ディーン&デルーカに見切りをつけている人たち
その一方で、ディーン&デルーカは長年取り引きをしてきた、小規模の業者に対しての支払いが滞っていることが明らかになっている。例えば、ニューヨークで一番おいしいクロワッサンと評判のベーカリー「Bien Cuit」は、未払金が5万6000ドルにもなっているという。
人気のレイヤーケーキを卸していた「Amy’s Bread」への未払金は、5万1000ドル。カスタマイズしたデコレーションクッキーを15年以上に渡って卸してきた「Eleni’s Cookies」には、未払金が8万6000ドルもある。ケーキ店の「Ceci Cela」も未払金が7万ドルになり訴訟に発展している。
また、長い付き合いになるベーカリーの「Orwashers」は、未払金が2万ドルになり、取引を止めたという。ディーン&デルーカのような企業にとっては、それぞれの未払金は少ない金額かもしれないが、小規模の取引先にとっては死活問題になるほどの額だ。
ディーン&デルーカに見切りをつけているのは、取引先だけではない。同社の社員が辞めているという。解雇された者も多いが、自発的に去っていった社員も大勢いるそうだ。その結果、ITの部署に人がいなくなったため、オンラインショップも閉鎖せざるを得なくなった。同社は、派手な起死回生策を狙っていたのかもしれないが、ビジネスにおいて一番大切な「信用」を失ってしまったのだ。
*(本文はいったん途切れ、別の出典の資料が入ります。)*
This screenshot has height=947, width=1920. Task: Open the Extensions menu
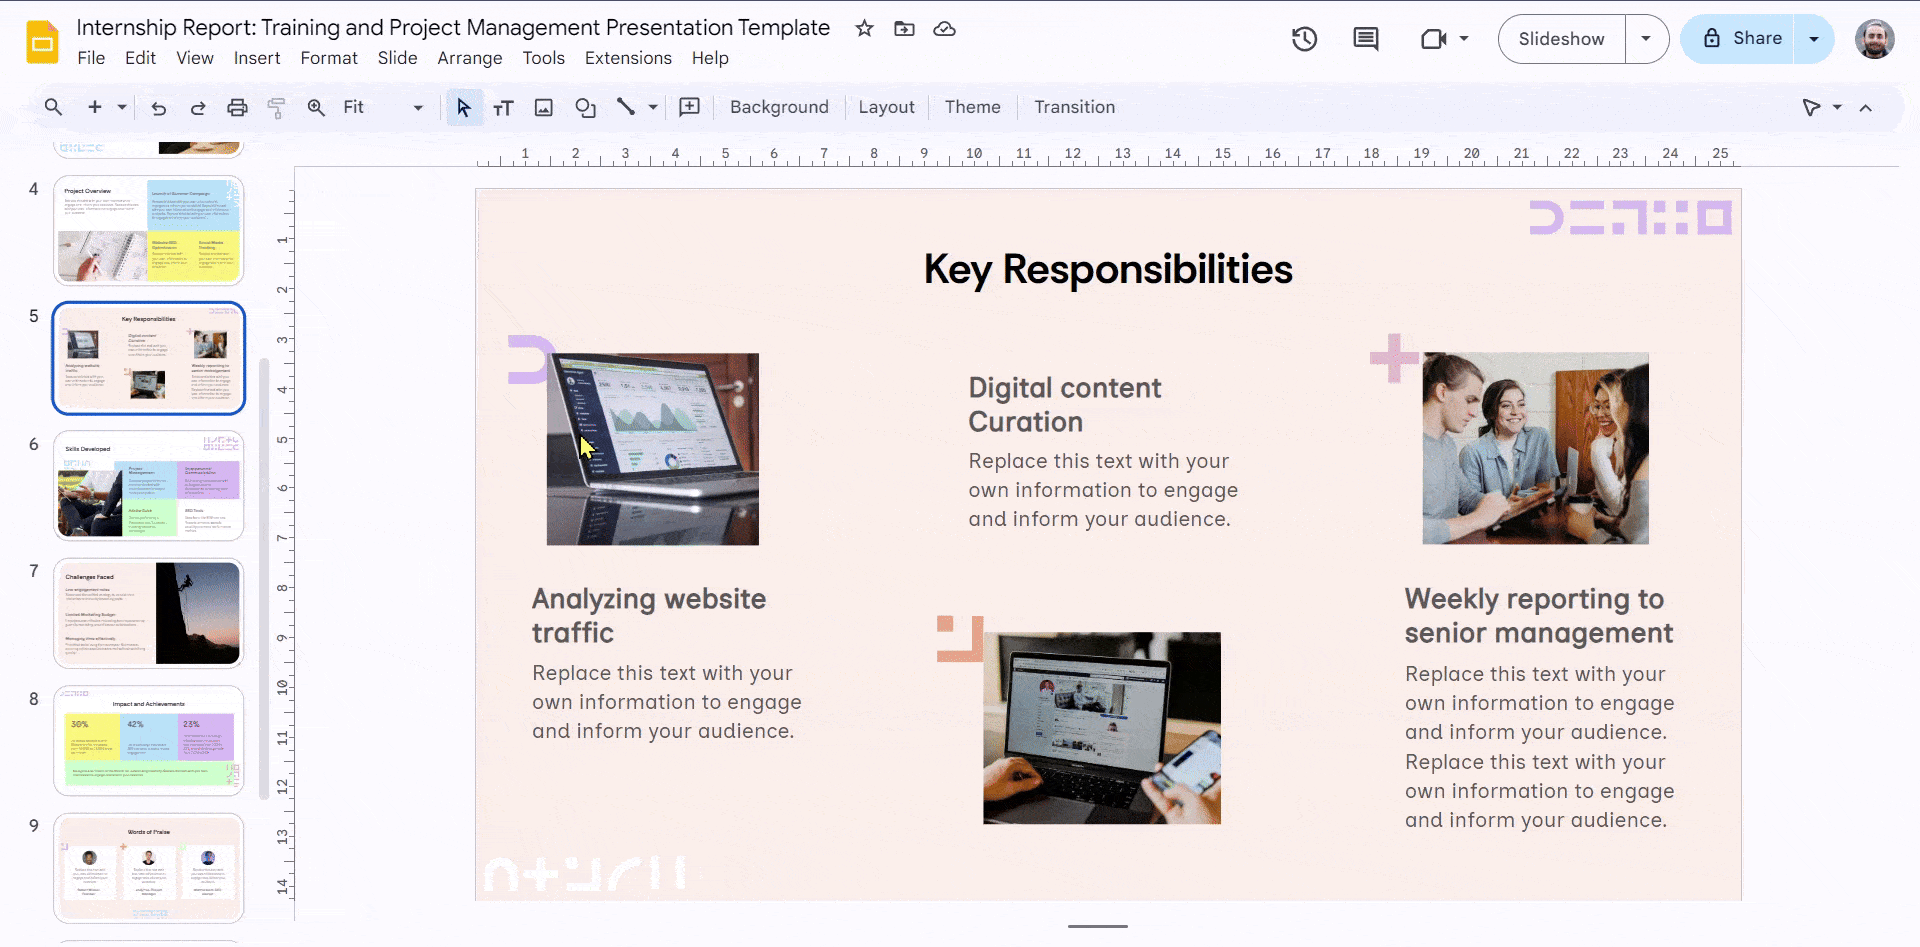tap(628, 58)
また、ディーン&デルーカのビジネスが衰退したのには、別の理由もある。競合が増えたことだ。同社が創業した約40年前は、キャビアや高級チーズなどを手に入れられる場所は、ほとんどなかった。
しかし、今ではWhole Foods(ホール・フーズ)、Trader Joe’s(トレーダー・ジョーズ)のほか、イタリア発の高級フードマーケットのEATELY(イータリー)なども上陸し、さまざまな食材が購入できるようになった。
さらに、ネット通販でも欲しい食材が簡単に手に入る。現代の消費者は、食に関する知識が高い上に、価格に対してもシビアだ。